Following the laws of prayer, the Shulhan Aruch deals with the laws of synagogue. The Shulhan Aruch (Orah Haim 150:1) rules that residents of a town have an obligation to build a synagogue, and the Beur Halacha (ibid.) extends this obligation to establishing a Bet Midrash as well. As well, the Zohar (Beshalah) says that since a synagogue is considered a microcosmic Bet HaMikdash, one fulfils the obligation to rebuild the Bet HaMikdash by establishing a synagogue.The Shulhan Aruch’s ruling applies also to ensuring that there is sufficient capacity in the town’s synagogue(s) and building more if necessary.

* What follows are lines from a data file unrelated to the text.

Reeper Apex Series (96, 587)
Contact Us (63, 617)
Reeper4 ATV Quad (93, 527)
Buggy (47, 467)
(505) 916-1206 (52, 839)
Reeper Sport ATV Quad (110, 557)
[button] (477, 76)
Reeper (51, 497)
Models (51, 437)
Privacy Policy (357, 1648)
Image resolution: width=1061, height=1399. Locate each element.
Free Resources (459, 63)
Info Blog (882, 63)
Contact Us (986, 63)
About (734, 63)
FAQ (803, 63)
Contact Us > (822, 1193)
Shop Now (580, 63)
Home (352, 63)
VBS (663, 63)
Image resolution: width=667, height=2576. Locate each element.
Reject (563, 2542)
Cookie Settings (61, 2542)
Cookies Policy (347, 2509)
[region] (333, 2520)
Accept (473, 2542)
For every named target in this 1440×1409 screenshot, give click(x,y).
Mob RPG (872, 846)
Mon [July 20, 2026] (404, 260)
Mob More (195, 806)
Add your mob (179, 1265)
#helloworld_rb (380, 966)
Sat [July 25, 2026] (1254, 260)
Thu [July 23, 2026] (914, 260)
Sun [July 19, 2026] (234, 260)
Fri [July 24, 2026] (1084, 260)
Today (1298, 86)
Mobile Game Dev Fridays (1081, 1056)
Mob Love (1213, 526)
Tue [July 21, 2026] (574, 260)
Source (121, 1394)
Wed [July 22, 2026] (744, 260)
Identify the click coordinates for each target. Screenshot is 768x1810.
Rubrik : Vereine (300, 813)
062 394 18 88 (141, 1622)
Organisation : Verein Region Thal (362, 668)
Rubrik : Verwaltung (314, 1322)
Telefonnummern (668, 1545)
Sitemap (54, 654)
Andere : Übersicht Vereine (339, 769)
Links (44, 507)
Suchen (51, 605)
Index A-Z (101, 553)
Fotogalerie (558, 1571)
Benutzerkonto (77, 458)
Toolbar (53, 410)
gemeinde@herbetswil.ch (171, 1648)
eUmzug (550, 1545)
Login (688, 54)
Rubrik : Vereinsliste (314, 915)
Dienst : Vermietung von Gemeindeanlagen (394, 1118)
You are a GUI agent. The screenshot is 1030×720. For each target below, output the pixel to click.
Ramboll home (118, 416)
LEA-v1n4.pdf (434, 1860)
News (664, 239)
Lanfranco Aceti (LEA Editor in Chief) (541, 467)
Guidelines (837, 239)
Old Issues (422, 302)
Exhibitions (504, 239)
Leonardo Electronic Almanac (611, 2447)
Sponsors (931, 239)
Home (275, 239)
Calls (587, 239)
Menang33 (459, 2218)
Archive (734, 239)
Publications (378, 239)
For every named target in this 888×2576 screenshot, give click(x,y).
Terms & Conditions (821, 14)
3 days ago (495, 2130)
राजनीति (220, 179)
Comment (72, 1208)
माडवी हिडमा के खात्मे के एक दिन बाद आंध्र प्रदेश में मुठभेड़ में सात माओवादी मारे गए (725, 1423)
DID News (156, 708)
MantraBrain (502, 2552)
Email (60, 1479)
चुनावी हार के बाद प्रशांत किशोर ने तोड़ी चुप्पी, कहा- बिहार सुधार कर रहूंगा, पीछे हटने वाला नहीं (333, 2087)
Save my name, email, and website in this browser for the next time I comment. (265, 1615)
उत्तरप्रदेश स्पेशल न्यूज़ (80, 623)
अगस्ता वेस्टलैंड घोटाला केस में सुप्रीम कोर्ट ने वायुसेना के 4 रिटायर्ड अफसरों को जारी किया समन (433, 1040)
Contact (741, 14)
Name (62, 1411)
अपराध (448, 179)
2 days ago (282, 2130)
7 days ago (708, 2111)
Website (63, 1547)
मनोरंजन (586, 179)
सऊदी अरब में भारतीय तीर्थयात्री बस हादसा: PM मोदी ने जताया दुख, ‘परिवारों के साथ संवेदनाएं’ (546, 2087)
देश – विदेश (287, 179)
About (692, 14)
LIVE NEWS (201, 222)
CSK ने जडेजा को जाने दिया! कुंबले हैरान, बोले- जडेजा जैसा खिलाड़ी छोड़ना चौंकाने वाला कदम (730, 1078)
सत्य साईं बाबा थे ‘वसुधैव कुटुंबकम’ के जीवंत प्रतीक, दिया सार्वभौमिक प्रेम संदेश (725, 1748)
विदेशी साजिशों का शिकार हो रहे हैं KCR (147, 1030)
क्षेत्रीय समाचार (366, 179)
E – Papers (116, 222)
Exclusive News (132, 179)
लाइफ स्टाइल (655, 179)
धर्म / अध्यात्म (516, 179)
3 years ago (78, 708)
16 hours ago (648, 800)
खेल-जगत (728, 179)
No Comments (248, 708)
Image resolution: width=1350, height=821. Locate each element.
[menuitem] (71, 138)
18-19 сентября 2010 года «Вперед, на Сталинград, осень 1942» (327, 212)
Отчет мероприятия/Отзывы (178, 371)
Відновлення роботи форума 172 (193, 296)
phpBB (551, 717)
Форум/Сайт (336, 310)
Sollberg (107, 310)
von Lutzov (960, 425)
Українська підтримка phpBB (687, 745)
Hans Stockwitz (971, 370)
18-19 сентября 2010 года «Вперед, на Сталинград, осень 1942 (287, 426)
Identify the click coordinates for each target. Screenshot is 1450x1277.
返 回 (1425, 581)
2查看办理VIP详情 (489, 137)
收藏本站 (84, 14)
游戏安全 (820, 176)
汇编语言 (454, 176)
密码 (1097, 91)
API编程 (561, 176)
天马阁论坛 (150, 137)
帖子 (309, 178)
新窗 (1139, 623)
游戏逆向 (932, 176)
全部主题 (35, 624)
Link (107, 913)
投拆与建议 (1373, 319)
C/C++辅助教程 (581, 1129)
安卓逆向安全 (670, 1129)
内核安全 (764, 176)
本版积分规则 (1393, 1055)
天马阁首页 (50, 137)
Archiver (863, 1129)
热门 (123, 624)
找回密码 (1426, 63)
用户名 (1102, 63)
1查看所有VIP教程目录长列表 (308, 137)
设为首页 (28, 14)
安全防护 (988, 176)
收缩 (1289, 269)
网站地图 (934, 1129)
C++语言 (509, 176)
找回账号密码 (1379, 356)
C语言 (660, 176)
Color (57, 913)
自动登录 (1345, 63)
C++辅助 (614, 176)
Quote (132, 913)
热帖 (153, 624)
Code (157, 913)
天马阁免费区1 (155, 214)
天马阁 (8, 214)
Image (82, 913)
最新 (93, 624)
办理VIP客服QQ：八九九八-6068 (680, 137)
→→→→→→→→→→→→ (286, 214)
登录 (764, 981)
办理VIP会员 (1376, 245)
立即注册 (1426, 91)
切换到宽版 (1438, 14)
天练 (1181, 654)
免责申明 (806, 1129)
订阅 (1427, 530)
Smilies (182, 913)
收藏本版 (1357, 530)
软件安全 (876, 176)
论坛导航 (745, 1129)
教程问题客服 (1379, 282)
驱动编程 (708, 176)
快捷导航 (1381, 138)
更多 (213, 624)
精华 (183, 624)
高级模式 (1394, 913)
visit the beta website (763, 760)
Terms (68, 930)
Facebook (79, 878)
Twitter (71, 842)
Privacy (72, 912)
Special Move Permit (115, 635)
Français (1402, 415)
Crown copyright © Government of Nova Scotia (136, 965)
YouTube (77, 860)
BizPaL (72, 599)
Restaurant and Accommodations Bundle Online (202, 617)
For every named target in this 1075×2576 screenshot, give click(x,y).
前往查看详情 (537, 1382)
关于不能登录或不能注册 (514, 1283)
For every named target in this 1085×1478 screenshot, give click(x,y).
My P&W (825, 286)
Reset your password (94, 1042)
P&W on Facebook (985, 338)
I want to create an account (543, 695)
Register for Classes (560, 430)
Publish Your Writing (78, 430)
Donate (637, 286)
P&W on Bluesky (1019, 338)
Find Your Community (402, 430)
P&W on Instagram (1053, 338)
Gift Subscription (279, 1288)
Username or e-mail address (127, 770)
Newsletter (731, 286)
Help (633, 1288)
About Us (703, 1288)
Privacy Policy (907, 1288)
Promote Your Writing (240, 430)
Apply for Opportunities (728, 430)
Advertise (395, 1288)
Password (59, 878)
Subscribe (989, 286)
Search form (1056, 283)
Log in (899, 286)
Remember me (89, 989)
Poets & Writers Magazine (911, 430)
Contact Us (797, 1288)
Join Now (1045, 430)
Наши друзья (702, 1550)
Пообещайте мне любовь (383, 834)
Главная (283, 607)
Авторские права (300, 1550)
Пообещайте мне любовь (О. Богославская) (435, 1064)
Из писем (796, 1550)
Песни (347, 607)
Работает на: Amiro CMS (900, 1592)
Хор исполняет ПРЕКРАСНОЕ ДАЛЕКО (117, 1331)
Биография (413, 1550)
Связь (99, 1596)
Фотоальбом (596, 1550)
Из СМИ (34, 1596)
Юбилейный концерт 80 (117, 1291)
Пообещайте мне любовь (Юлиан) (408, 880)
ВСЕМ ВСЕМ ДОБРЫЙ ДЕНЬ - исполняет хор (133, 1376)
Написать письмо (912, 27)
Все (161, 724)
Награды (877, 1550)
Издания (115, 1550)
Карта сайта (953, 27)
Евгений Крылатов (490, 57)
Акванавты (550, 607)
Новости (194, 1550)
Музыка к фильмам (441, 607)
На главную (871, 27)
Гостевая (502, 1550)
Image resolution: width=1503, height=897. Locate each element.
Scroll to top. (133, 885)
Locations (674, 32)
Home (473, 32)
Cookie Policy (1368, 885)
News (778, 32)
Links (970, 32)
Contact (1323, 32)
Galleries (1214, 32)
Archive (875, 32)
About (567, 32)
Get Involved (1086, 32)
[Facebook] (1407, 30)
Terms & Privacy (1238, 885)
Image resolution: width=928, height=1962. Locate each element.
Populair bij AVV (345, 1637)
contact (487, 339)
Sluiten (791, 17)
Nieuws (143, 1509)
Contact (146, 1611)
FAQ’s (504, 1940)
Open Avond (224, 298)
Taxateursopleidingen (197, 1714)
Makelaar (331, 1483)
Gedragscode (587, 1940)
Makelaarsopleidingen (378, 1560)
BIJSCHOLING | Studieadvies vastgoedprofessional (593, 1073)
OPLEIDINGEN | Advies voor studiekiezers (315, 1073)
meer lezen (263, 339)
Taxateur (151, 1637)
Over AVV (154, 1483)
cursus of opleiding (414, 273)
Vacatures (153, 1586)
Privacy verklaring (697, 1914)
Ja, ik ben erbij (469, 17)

Rabbi David ben Zimra (Shu”t HaRadbaz, vol. 3, § 472) discusses the propriety of building a new synagogue because some congregants wish to pray using their own rite. He explains that one must pray where one’s heart desires. In such a place–where one sings with familiar tunes and with practices to which one is accustomed–one’s mind gains full composure and one’s soul is awakened, and therefore one’s prayers are most effective. Thus, it is permissible to establish a new synagogue so as to conform to the customs and rites of a portion of the congregants. Nevertheless, Rabbi Shalom Schwadron (Shu”t Maharsham, vol. 3, § 168) rules that if by splitting off it will significantly affect the membership of the original synagogue such that it may not have a consistent Minyan or worse, may close, then it is forbidden.
Summary: Every Jewish settlement must have a Synagogue and a Bet Midrash. A new synagogue may be established as long as it does not affect the membership of the other synagogue(s).